Task statement ->
Count the lines in the entries below that contain the string "particular", and give only the number.

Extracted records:

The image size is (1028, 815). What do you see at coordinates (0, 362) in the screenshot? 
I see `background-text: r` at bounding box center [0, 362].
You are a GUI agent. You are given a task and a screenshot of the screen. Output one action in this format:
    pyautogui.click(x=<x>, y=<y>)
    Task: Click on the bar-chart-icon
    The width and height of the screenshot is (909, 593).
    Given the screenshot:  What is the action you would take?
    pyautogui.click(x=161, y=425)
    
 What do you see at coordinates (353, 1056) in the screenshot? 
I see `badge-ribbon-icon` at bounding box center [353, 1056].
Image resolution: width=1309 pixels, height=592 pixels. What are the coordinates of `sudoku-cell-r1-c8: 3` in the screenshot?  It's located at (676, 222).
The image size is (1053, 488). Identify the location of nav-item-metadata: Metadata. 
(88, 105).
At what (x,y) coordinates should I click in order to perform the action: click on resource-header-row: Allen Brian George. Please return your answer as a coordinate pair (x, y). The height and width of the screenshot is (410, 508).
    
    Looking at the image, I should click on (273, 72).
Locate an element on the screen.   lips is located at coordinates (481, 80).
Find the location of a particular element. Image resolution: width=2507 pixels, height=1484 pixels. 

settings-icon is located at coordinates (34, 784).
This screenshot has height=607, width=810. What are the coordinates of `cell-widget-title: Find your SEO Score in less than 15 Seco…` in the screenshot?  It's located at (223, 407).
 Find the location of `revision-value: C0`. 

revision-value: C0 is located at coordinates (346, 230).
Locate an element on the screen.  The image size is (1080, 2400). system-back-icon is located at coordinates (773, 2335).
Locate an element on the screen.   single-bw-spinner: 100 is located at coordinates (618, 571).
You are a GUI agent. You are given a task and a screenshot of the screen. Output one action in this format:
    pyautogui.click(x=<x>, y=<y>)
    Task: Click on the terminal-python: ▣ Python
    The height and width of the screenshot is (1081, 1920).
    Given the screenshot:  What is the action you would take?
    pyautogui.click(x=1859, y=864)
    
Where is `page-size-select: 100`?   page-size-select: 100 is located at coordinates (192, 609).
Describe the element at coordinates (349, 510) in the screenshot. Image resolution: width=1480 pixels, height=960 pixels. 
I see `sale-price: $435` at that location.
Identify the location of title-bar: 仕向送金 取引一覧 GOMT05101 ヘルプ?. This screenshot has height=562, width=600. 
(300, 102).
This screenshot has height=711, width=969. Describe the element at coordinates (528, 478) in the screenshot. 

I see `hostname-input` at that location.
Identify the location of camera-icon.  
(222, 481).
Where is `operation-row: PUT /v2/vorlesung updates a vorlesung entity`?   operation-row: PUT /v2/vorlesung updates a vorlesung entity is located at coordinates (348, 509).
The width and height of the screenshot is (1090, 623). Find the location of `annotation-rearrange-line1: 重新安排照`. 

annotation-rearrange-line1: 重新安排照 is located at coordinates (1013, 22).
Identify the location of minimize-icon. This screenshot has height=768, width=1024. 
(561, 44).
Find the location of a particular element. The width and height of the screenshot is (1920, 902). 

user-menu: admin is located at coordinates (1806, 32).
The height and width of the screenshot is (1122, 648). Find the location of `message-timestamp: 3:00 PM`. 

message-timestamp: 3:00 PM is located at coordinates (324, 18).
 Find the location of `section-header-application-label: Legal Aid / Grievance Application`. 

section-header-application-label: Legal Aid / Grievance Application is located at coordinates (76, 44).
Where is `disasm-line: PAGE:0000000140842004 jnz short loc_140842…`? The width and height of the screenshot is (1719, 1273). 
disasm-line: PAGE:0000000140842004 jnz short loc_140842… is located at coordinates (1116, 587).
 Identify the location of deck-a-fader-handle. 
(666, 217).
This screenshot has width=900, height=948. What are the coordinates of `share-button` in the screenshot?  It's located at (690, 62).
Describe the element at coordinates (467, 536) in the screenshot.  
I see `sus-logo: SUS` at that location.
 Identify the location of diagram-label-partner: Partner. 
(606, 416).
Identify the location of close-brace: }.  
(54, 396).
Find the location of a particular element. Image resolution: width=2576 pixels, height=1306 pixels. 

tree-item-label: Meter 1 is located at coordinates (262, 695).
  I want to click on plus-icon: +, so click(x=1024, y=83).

Written solution ->
3